Now, imagine that they all have to be perfect and that certain ideas have to go with other ones. For example, you would not want a shoe that has a very square throat line but then have curved lines everywhere else on the shoe. It will become off balance. It may be intriguing at first but not as intriguing as the shoe whose lines are all in cohesion. When it comes to the pattern, most of the time we are not even understanding why we find the shoe beautiful, but we do mainly because of how that pattern sits on the shape of the shoe….understanding these two things as a last maker/pattern maker is what separates the big boys for the amateurs….
3. The Leather
Funny enough the leather for me is the least important. So many people are insanely fixated with having perfect leather that is blemish free and that doesn’t crease. I guess that working in the industry for so long and seeing thousands and thousands of shoes in my time, I soon realized how unrealistic this idea of always having perfect leather actually is. Having nice leather is great, having perfect leather is even better, but the best thing about leather is the fact that it can be manipulated, where as the shape and pattern cannot be changed once it is done. You see the top grade leather if not maintained can look like crap. And the cheap leather with blemishes can be made nice if shined properly and has consistent upkeep. So while of course, I would always prefer a nice, high quality leather, the real key to your shoes looking beautiful is not the grade of it but rather the upkeep of it. There are not too many things more beautiful than a well polished shoe….
Justin, “The Shoe Snob”
Believe the spectators are bespoke samples by Corno Blu
cheers for that Andy!
Great post! That Bespoke Anthony Delos is freaking amazing!

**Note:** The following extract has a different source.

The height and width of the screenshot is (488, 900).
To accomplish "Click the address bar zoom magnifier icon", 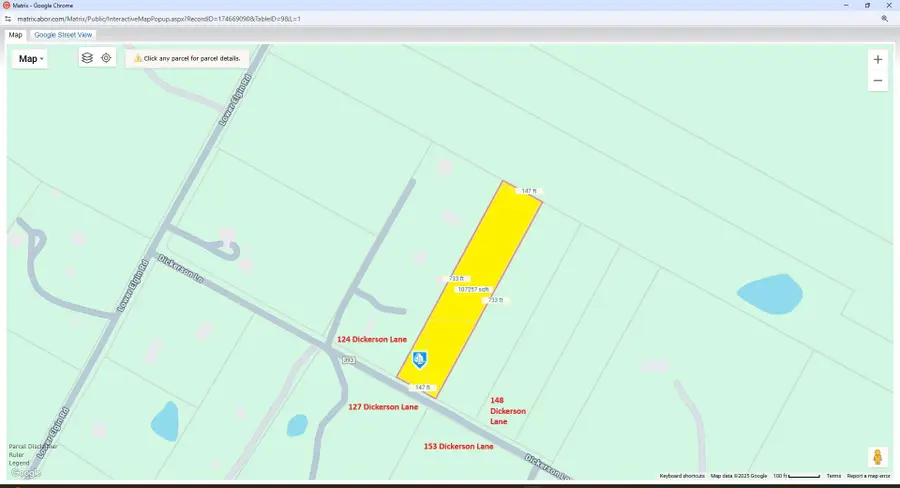I will pyautogui.click(x=884, y=18).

Great post, Justin, as usual.
You mean that there is some “proper taste” engraved in our minds, “on a subconscious level”, possibly after years unvoluntarily seing -not looking at- those “good taste” lines, designs, patterns?
I wish you were right! But this morning, in a bus, looking at other’s feet… well, you know….

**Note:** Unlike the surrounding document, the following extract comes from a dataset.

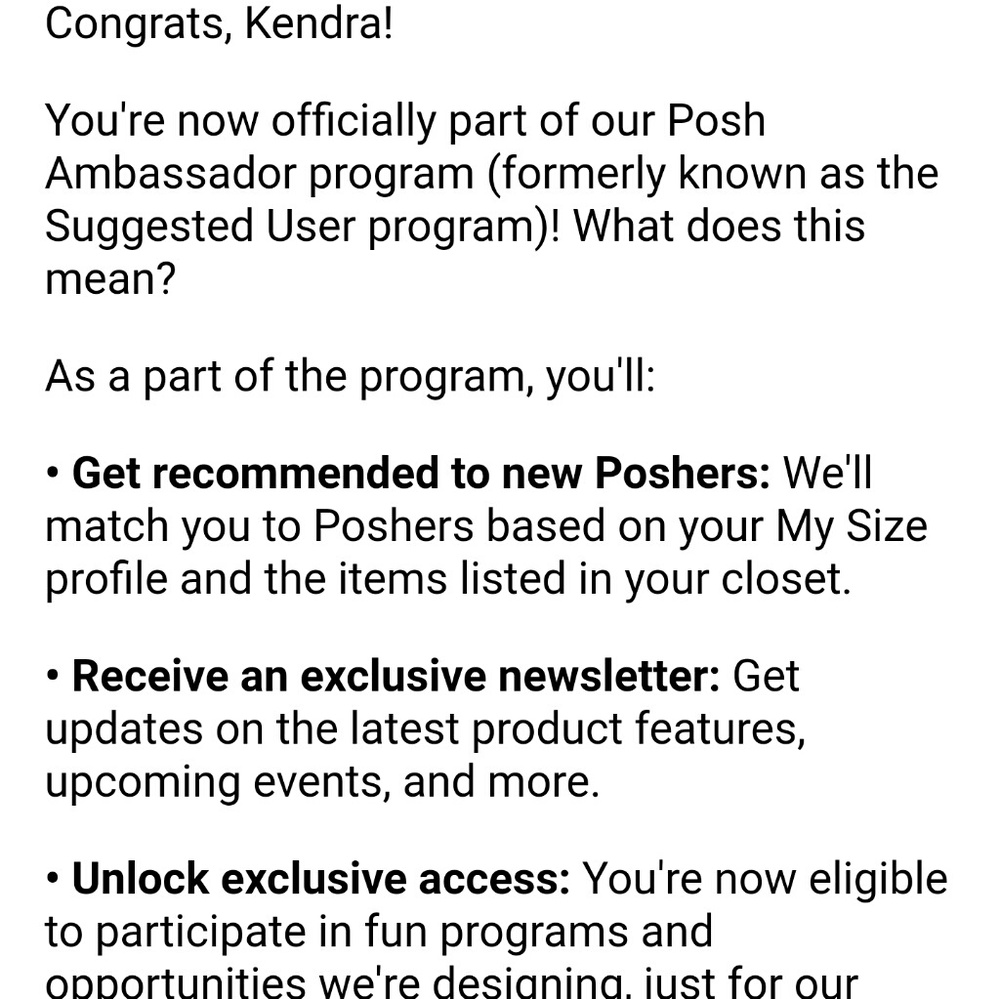
Task: Click the line "upcoming events, and more."
Action: tap(322, 783)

haha….yea but even though they don’t dress well that doesn’t mean that they don’t know…most people don’t have the confidence…people don’t stare at you if you look like crap, but they do if you look good….it takes confidence
JUSTIN, This is a great post indeed! Now, we know you are enthusiastic about – among many middle range shoes.
This post and the ensuing comments have completely changed my personal approach to shoes
After reading this post I now realise
Why companies like meermin whom I’ve bought a few pair of shoes from recently don’t make the elongated slim waisted shoes I like that are mostly made by bespoke shoe makers
Great post as always
Hi Justin…I enjoy reading your articles which I started reading in
past 2 months…had a question…I wear 7.5UK and have narrow feet, AAA
on border of AAAA. I really like slim shoes with elongated toe area…I
have bought a Meermin Maestro recently which although is great value for
money does not give the sleek look I like. I have a YSL silp-on which
looks gorgeous..I think the G&Gs also look sleek. I guess I like the
french/Italian styles more1
I want to purchase a pair of
slip-on/lace-ups(to be decided), and would like to know if you can
provide? If not any recommended value for money manufacturers? Any
recomendations if I want to get them in Cordovan?
with narrow feet like that and wanting Cordovan I would look at Carmina. They do MTO so anything is up for grabs
never heard of them before. But from the looks of the few pics online, they would not be me thing in terms of value vs money
I like to see comparisons between a good and a poor sample to get a better feel on the subject.